Mi niñez transcurrió en aquel territorio que el 6 de febrero de 1932 le dio la bienvenida a Camilo Cienfuegos Gorriarán, un nombre recurrente a lo largo de mi vida, y cómo no lo sería si desde mis primeros años la mano protectora de mi padre me acercó a él, a ese hombre que se percibe en el ámbito de la que fue su casa en Lawton, devenida museo.
Mis recuerdos de aquella visita son muy dispersos, pero aún guardo en la memoria el pasillo que debe atravesarse para llegar hasta el lugar donde creció el niño humilde, el joven guerrero. Rememoro las pequeñas habitaciones, la máquina de coser, una camisa que le perteneciera y la extrema sencillez en la que vivió un hombre tan valioso.
En aquella ocasión la guía paterna me proporcionó la felicidad de descubrir al Señor de la Vanguardia como algo más que un máximo representante de los valores patrios, la figura inalcanzable por sus méritos como expedicionario del Granma, combatiente en la Sierra Maestra, victorioso conductor del combate de Yaguajay, y querido Comandante del Ejército Rebelde.
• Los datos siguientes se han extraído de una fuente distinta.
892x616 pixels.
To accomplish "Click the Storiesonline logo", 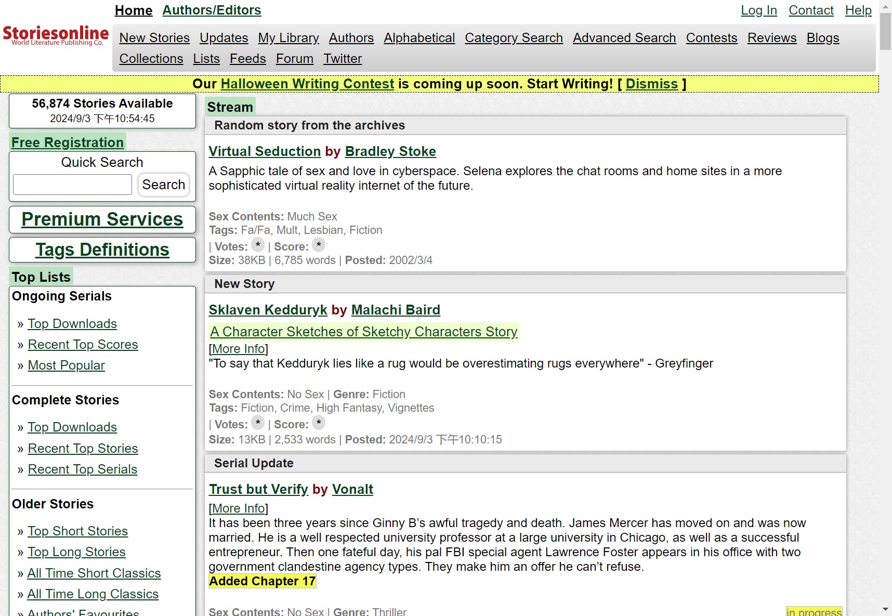I will 56,35.
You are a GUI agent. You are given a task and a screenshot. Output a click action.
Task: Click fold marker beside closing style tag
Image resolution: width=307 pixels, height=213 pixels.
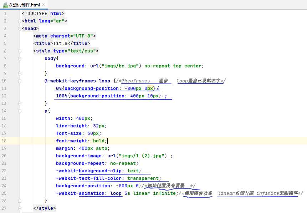[x=20, y=208]

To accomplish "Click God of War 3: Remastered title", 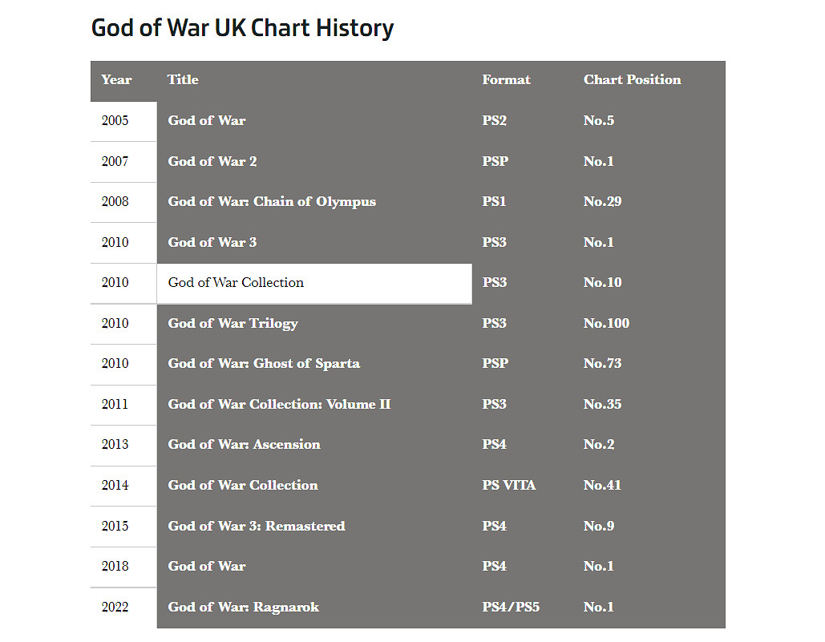I will pos(256,527).
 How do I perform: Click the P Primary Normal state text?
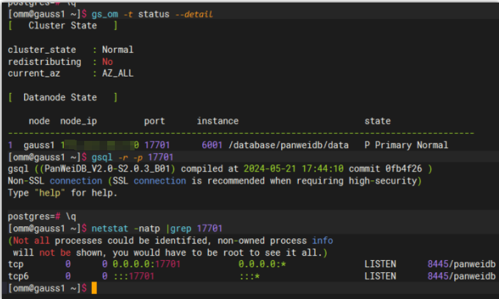pos(406,145)
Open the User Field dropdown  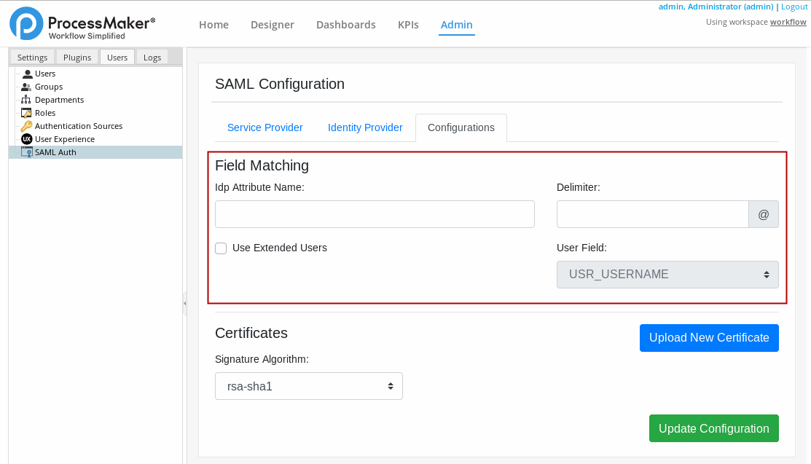pos(667,275)
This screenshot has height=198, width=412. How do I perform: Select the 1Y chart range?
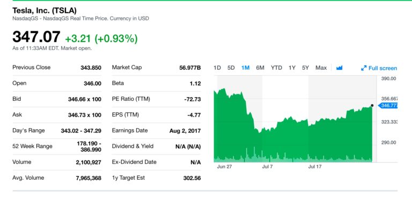pos(292,68)
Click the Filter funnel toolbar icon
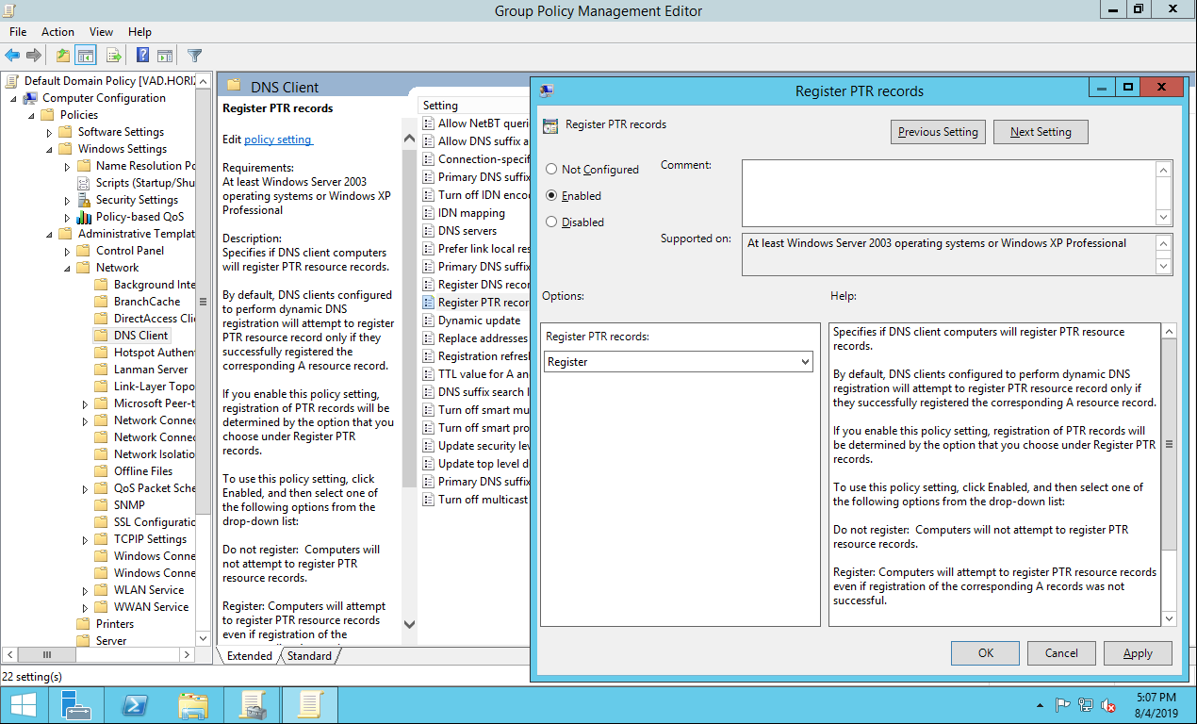 tap(194, 56)
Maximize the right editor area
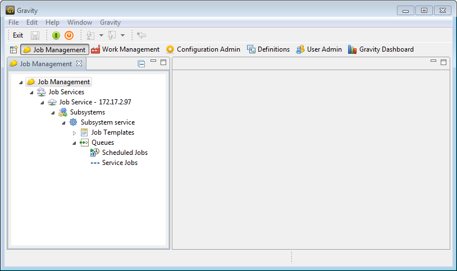This screenshot has width=457, height=271. 444,62

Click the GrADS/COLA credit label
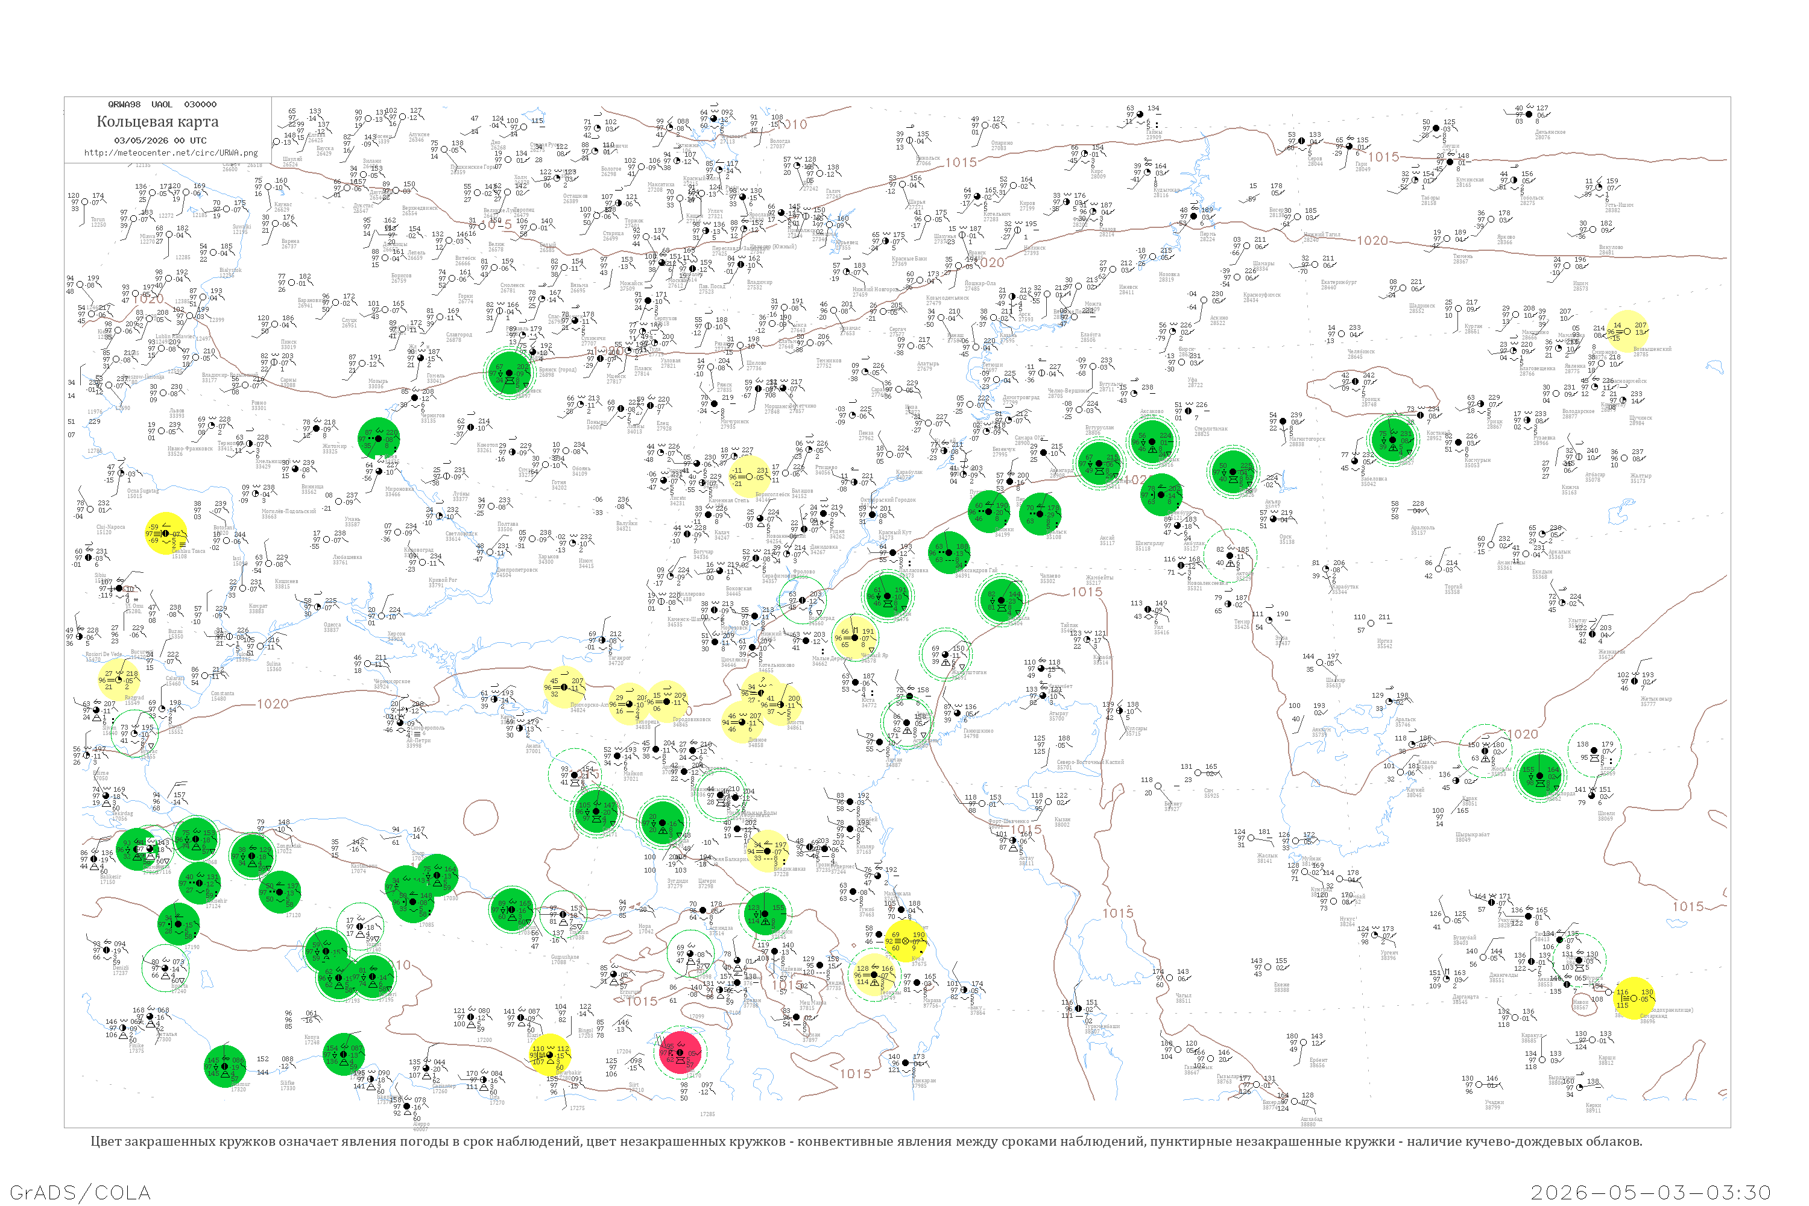[x=80, y=1193]
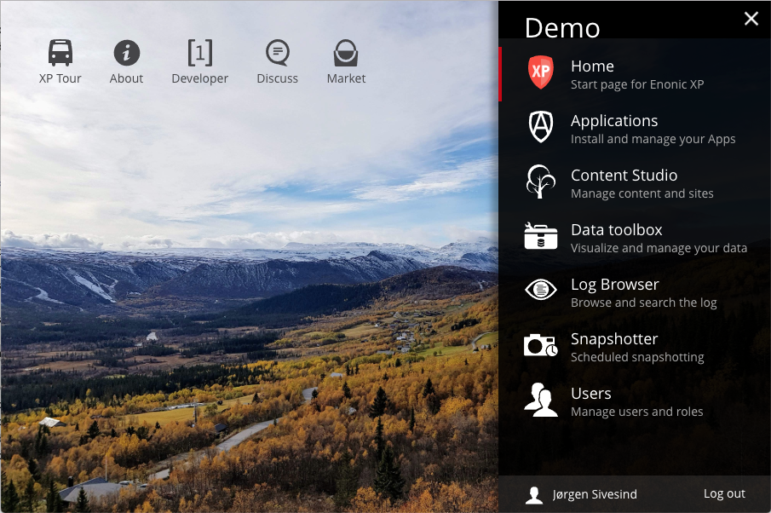Open the Developer bracket icon

click(x=200, y=53)
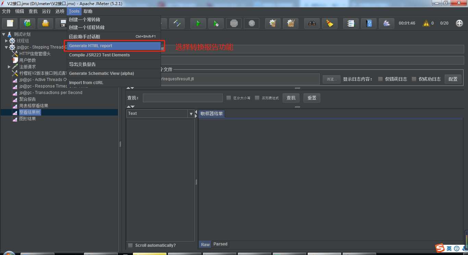Image resolution: width=468 pixels, height=255 pixels.
Task: Click the Clear all broom icons button
Action: (x=291, y=23)
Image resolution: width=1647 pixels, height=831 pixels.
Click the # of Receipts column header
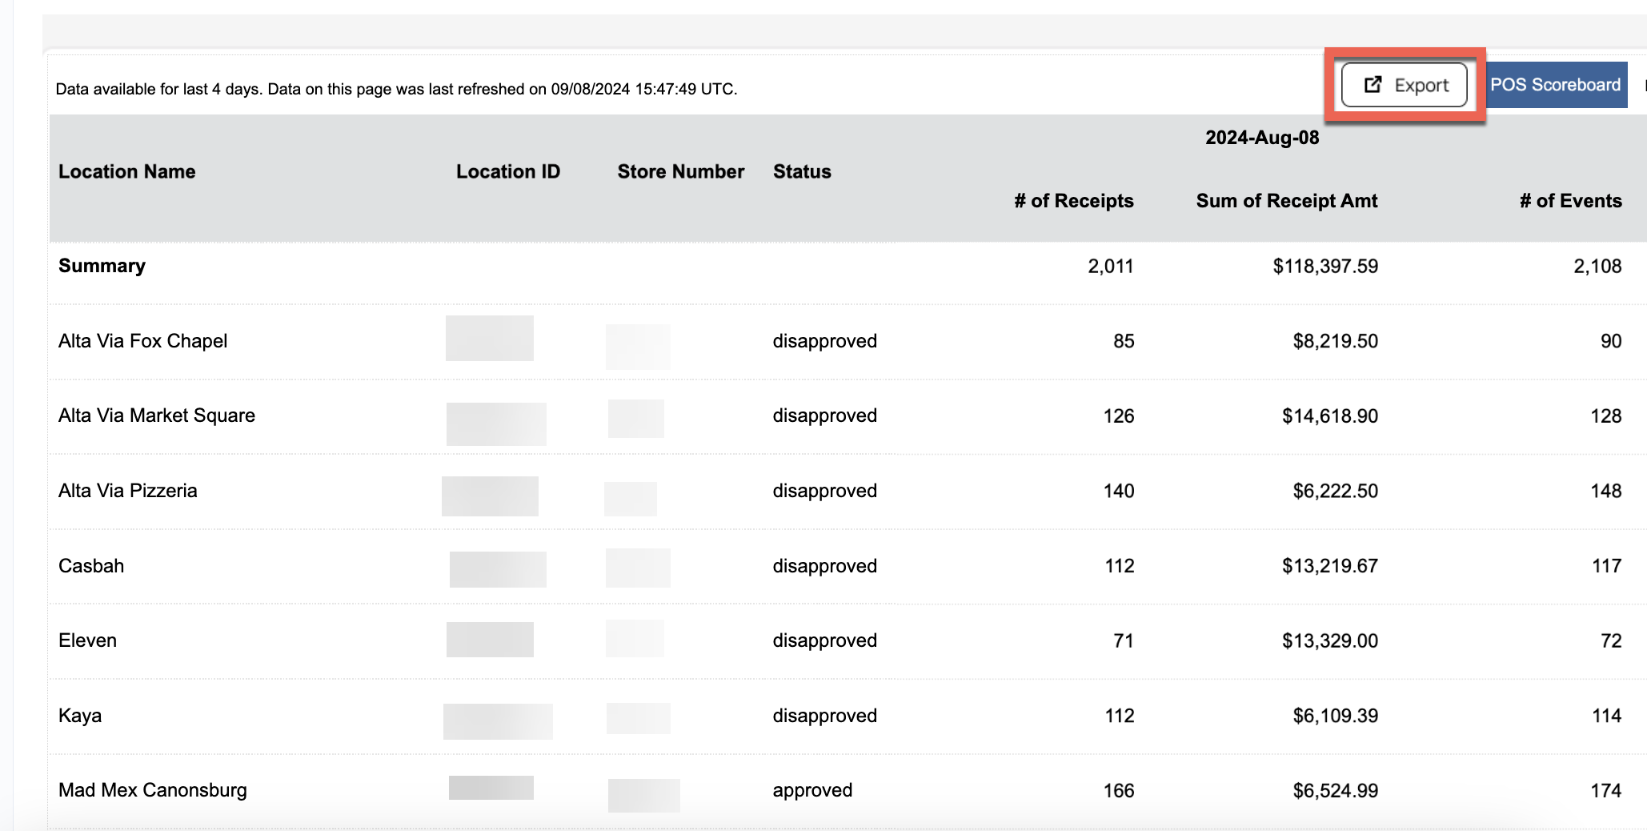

También lo humanizó ante mis ojos de infante; se me mostró familiar y cercano, algo que en no pocas ocasiones los libros de historia pasan por alto. El sentimiento en mí despertado aquel distante día perdura hasta el presente. La amplia sonrisa de la que hablan las canciones a él dedicadas se mantiene en estos tiempos tal y como la vi de pequeña. Me satisface poder recordarlo siempre y rendirle homenaje con una flor, y saberlo presente en la risa de un niño.